Take a gallon of the best aquavite a pint of the best damaske rose water a pound of white Sugar candy put all these into a large stone jug to steep a day and a night then put in half a pint of poppy water distilled as you do your rose water with a pound and half of raisons of the Sun Stoned with half a pound of dates the Stones taken out and the white skins, and then slice them very thin then take of mace cinnamon and anyseeds of each an ounce of cloves bruised half an ounce liquorish scraped and sliced a quarter of a pound, your anyseeds must be rubed and dusted then put all these into your aquavite after all these things have steeped 4 days put into it 6 good handfulls of red poppie leaves it is the red single poppies that growes amongst the corn and if the colour be not red enough put in more leaves & after 10 days let it run through a jelly bag and put it into your glass and so stop it very close and put in to your glass to it 2 pounds of your smooth musk carraway comsets, and so keep it for your use, the Spice and Seeds must be bruised if you do not squeeze those things when you strain it you may put it into the jug again wth a gallon more of aquavite and half a pint of poppie water and a pound of Sugar candie more, Stir it every day twice or thrice for ten days together and keep it close stoped and then you may mix some of that smaller with the first which was the strongest of all. This water is good for any surfet what so ever by any accident and they may give 2 or 3 Spoonfulls last at night and if the Surfet be dangerous give it once in 6 or 8 hours for 3 several times or in necessity oftner.
114. To make French Bread.
Take to a peck of flour 2 ounces of salt and a pint or more of very good ale yest and knead it up as other bread with warm water as light as possible then let it lye half an hour to rise then cut it to the bigness you will have every loafe, which is about ye bigness of a penny loafe and make them up very lightly not moulding it at all and put them into dishes flouring the dishes first with flour and cut off that may be on the top to much then cover them up close again and let them stand and rise again till they have risen their full which you may know by the flour on the top which will begin to be crakling on the top then haveing your oven ready hot and pretty quick turn them out of the dishes upon a peele flour’d ready and so set them in as fast as you can never pricking or cuting them round, Set the oven led up close but not Stop it approved of your dough must be as light as any cake bread so some flour will require more yest and water than other this is left to ye bakers discretion.
115. To Dry Apricocks.
Take a pound of Apricocks 3 quarters of a pound of double refined Sugar pare the apricocks very thin and slit them in the Seame of the apricocks then forth the stones then strew the silver bason or deep dish you boyle them in with the lesser half of the Sugar being finely beaten and searched then set the apricocks in the bason or dish that end downward which grew in the stalk with them.
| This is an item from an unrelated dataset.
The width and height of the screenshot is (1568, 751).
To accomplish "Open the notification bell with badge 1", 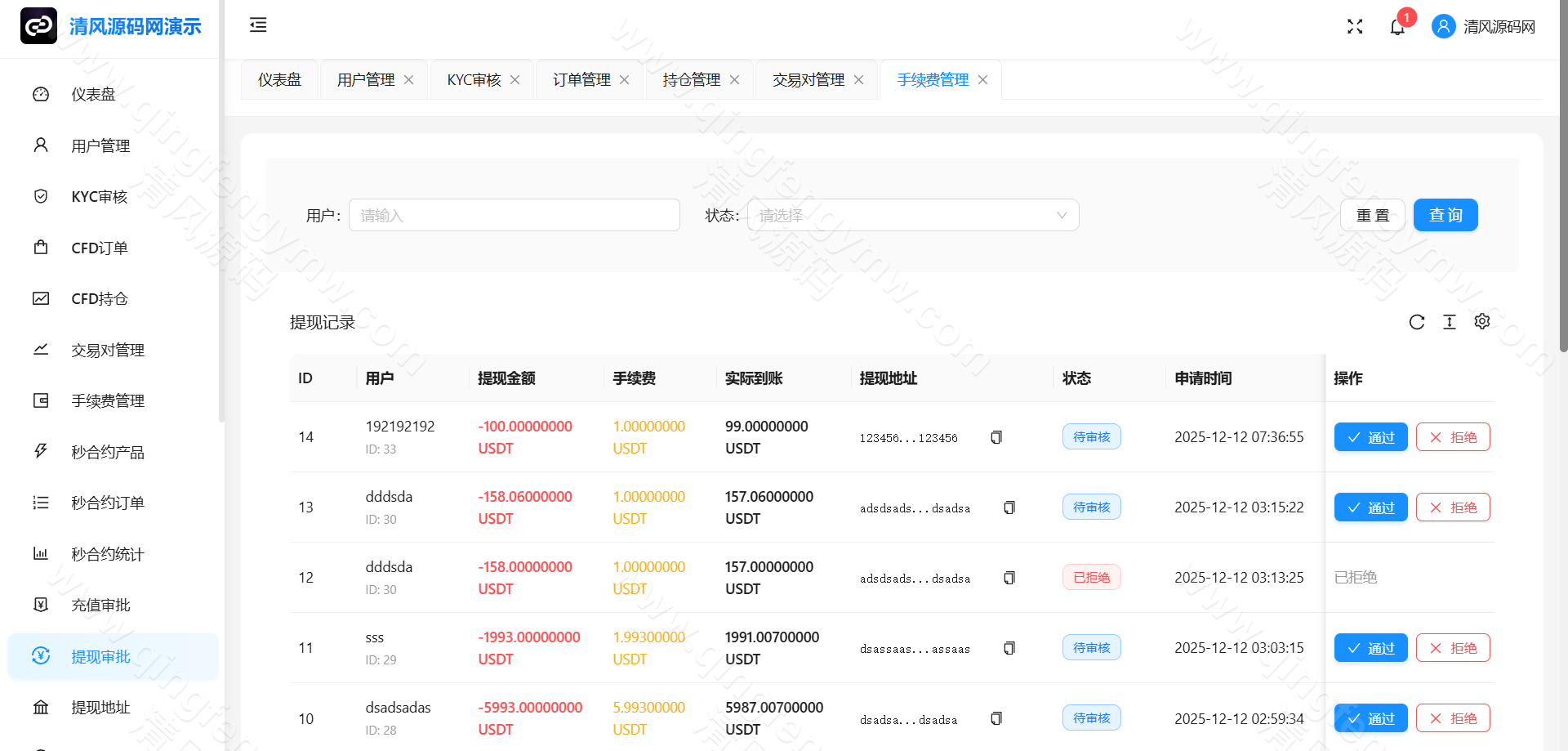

Strew the rest of the Sugar upon them and cover ym and let them stand one night or one day while it be dissolved then let it boyle for one quarter of an hour upon a quick fire before they be half boyled turn them with a spoon when boyled let them stand 2 days in the Sirrop before you take them forth so dip them in the Same then lay them on tin plates in the Sun and turn ym every morning.
116. To make Plumme Gimbols.
Take your plummes when full ripe and put them in a porringer and set them over the fire and stir them continually with a Spoon and when they begins to brake and be soft take them out and pick off all their skins stalks and stones very clean when you have done so sett them on the fire again still stirring till such time all the moisture be almost dryed up and the plum stuff be pretty stiff then take it off the fire so let it stand till it cold then take double refined Sugar and put to the plumme stuff and take as much Sugar as will make it paste and rowle it and worke it together and let it be as thick as paste then rowle it in works as you do gimbols in what faishon you please you need not oven them they will be dry of themselves.